Marion Nestle, Ph.D., M.P.H., a nutritional science professor at New York University and author of books on both human and pet nutrition, writes on her Food Politics blog, “We know from studies using experimental animals that it is extremely difficult to induce nutrient deficiencies in animals that are fed a variety of foods providing sufficient calories.”

Dogs don’t need every single meal they eat to be complete and balanced any more than people do. If you feed a variety of different foods in appropriate proportions, the diet will be balanced over time, just as our own diets are. The only time a “complete-and-balanced” recipe is required is when you feed the same thing every day, and even then, there are no guarantees.

What to feed instead of a recipe

So, what do you do with that recipe that you’ve been using? If your dog is healthy, the first thing to do is ignore the rule about not making any alterations, but it’s important to make the right kind of changes.

You can increase the amount of meat in a recipe and decrease the grains and vegetables, but not the other way around. Most recipes limit meat to one-third of the total diet or less, with the rest made up of carbohydrates. Dogs thrive on protein and have no requirement for carbohydrates. There is no reason why you should limit protein in a dog’s diet, with the exception of a few specific health conditions, such as hepatic encephalopathy (a neurological condition that can result from liver disease) or glomerulonephritis (a form of kidney disease).

You can also replace some or all of the grains in a recipe with vegetables, but keep in mind that non-starchy veggies provide fewer calories than grains do, so you must increase the total amount of food you feed when replacing grains with green vegetables.

Organ meats provide many nutrients not found in muscle meat. Between 5 and 10 percent of the meat you feed should be liver because it's so nutritionally dense. It’s best to feed liver in small amounts regularly, rather than in occasional large quantities, which can lead to loose stools.

Instead of always feeding the same type of meat, it’s best to vary what you feed, using both poultry and red meat. Eggs, dairy and canned fish with bones are also good animal proteins to use in place of (or in addition to) the meat in a recipe.

Healthy leftovers, such as meat and vegetables (not fatty scraps), can be added to your dog’s diet, as long as you reduce meal size accordingly, so your dog doesn’t become overweight.

If the recipe you are using includes plant oils, such as corn or safflower oil, along with low-fat meat, consider feeding fattier meats instead. Chicken skin and dark chicken meat are better sources of the fatty acids found in plant oils; feed them instead of low-fat, skinless chicken breast and you won’t need corn or safflower oil. Also consider adding fish oil, which provides beneficial omega-3 fatty acids.

Don’t forget to always add calcium – approximately 1,000 milligrams per pound of food.

Dogs with special needs

If you use a recipe provided by a veterinary nutritionist to address a specific health condition, be careful about making changes. Variety is still better than always feeding the same recipe, but you must know the goals of the diet and how to meet them.

For example, dogs with kidney disease need a low-phosphorus diet.
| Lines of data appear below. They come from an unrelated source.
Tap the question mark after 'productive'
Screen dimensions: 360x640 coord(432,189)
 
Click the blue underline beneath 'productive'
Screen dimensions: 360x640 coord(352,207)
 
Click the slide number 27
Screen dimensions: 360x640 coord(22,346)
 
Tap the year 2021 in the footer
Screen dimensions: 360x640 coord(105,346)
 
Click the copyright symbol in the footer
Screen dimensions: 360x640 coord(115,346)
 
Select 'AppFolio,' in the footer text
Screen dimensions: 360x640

All Dalmatians and dogs with liver shunts must avoid foods that are high in purines (organic compounds found mostly in meat that can contribute to the formation of urate bladder stones) and dogs prone to calcium oxalate stones need a low-oxalate diet [see Calcium Oxalate Kidney and Bladder Stones for more information]. Do not modify these recipes unless you’re sure you know what you’re doing.
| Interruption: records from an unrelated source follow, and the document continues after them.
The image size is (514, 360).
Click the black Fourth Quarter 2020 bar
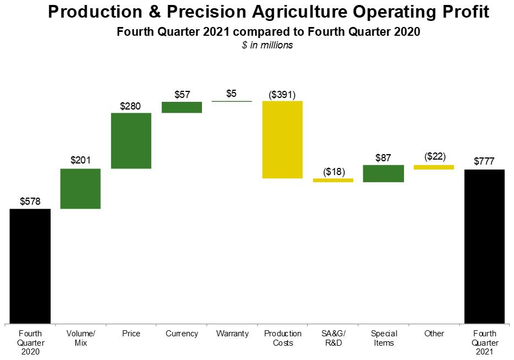30,266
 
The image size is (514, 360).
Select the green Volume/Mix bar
80,188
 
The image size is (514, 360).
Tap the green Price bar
131,141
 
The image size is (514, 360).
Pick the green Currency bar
182,107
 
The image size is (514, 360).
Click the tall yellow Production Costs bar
282,140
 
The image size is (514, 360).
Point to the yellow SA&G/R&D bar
333,180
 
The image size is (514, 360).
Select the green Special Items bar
384,173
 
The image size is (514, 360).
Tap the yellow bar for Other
434,167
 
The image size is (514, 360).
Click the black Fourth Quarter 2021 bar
484,247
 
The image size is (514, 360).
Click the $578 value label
30,201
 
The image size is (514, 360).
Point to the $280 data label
130,106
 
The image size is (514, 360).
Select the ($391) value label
282,95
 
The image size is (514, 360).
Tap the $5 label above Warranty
232,94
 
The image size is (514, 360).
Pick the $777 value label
484,161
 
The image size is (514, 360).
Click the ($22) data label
435,156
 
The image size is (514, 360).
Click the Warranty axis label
232,334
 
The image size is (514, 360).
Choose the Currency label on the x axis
182,334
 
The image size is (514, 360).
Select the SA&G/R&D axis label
333,338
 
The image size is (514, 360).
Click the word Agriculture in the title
299,12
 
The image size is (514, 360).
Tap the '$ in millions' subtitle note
267,45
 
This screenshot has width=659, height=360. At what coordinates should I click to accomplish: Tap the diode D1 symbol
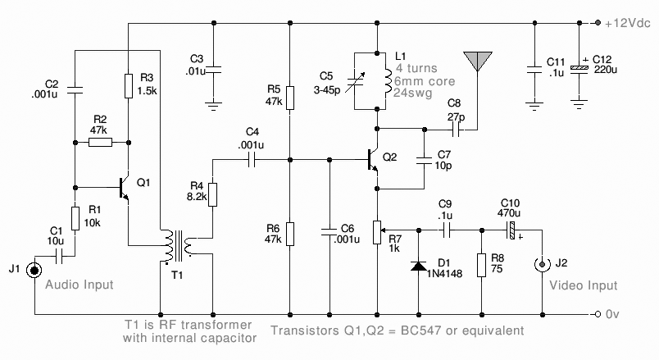coord(419,266)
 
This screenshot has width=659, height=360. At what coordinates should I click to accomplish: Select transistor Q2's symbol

Variety is the spice of life

Regarding human diets, Nestle writes, “The best way to avoid nutrient deficiencies is to eat a variety of minimally processed foods. If you do that, you don’t have to worry about specific nutrients.” This sound advice also applies to dogs. Feed a nice variety of fresh foods, rather than a single, unvarying, “complete-and-balanced” recipe, to best ensure that all your dog’s nutritional needs are met. Variety is also more interesting for your dog, makes it less likely your dog will react unfavorably to new foods, and helps prevent the development of food allergies.